Criar incentivos para que esse órgão público passe a atuar, com maior frequência, juntamente com legitimados de direito privado, aperfeiçoando suas parcerias e oportunidades de litisconsórcio, é uma das tarefas pendentes para que a tutela do interesse público seja feita de forma mais profissional, especializada e responsável.
Todas essas ponderações parecem-me da maior relevância diante do que dispõem os arts. 5º e 20 da Lei de Introdução às Normas do Direito Brasileiro, que enfatizam o dever do juiz de atender aos fins sociais a que
a lei se dirige, as consequências práticas da decisão e às exigências do bem comum.
Destaco que o fortalecimento do processo coletivo brasileiro passa, necessariamente, pela maior equiparação do poder das partes, pela melhor calibração dos incentivos para o agir responsável e pelo fortalecimento da atuação dos agentes privados, como forma de estimular a advocacia a envolver-se e a comprometer-se com este ramo da ciência processual, que é mais condizente com as necessidades atuais da burocratizada e complexa sociedade brasileira.
O NCPC trouxe regra que, a meu sentir, amolda-se a essas três necessidades e que deve ser prestigiada, porque harmônica com o desenho ideal do sistema processual coletivo.
Sublinho, em suma, que cabe à jurisprudência construir melhores soluções à luz do ordenamento de que dispomos para o regramento processual coletivo e que, neste aspecto ora em debate, parece-me claro em apontar o caminho, que é o da maior responsabilização do Parquet pela sua atuação em tais processos.
Ante todo o exposto, acolho a argumentação da União Federal para responsabilizar o Ministério Público pelo pagamento dos honorários periciais da perícia por ele requerida, nos termos do art. 91 do Código de Processo Civil.
(...)"
(STF, ACP 1560/MS, decisão prolatada aos 13.12.2018, grifou-se)

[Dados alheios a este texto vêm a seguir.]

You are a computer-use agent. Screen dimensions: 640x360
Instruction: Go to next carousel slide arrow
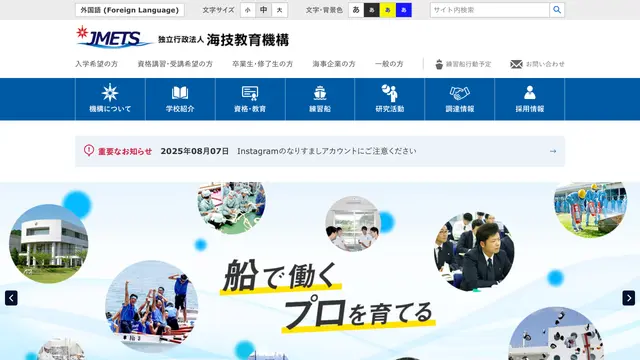click(x=629, y=298)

Respeitado entendimento em sentido contrário, a r. decisão supra é digna de aplausos. A uma, por atender o comando do § 1º, do art. 91, do CPC/2015 A duas, com vistas se permitir uma processo cuja atuação das partes em juízo deve pautar-se em ética e responsabilidade, em especial quanto ao requerimento de produção de provas e respectivo ônus financeiro a ser sustentado por aquele que requer a prova. A três, em havendo insuficiência de recursos pela parte que requer a produção de determinada prova, o comando constitucional previsto no art. 5º, LXXIV, da Constituição Federal, é cristalino em determinar que o "(...) o Estado prestará assistência jurídica integral e gratuita aos que comprovarem insuficiência de recursos.", o que não se confunde em impor a parte contrária o ônus financeiro de arcar com o custo de determinada prova.
__________
1 Art. 21. Aplicam-se à defesa dos direitos e interesses difusos, coletivos e individuais, no que for cabível, os dispositivos do Título III da lei que instituiu o Código de Defesa do Consumidor. (Incluído lei 8.078, de 1990)
2 Nesse sentido já decidiu o STJ: Processual civil. Inversão do ônus da prova. Extensão. Honorários periciais. Pagamento. Perícia determinada de ofício. Autor beneficiário da justiça gratuita.
1. Cinge-se a controvérsia em saber se a questão de inversão do ônus da prova acarreta a transferência ao réu do dever de antecipar as despesas que o autor não pôde suportar.
2. A inversão do ônus da prova, nos termos de precedentes desta Corte, não implica impor à parte contrária a responsabilidade de arcar com os custos da perícia solicitada pelo consumidor, mas meramente estabelecer que, do ponto de vista processual, o consumidor não tem o ônus de produzir essa prova.
3. No entanto, o posicionamento assente nesta Corte é no sentido de que a parte ré, neste caso, a concessionária, não está obrigada a antecipar os honorários do perito, mas se não o fizer, presumir-se-ão verdadeiros os fatos afirmados pelo autor (REsp n. 466.604/RJ, rel. Min. Ari Pargendler e REsp n. 433.208/RJ, rel. Min. José Delgado).”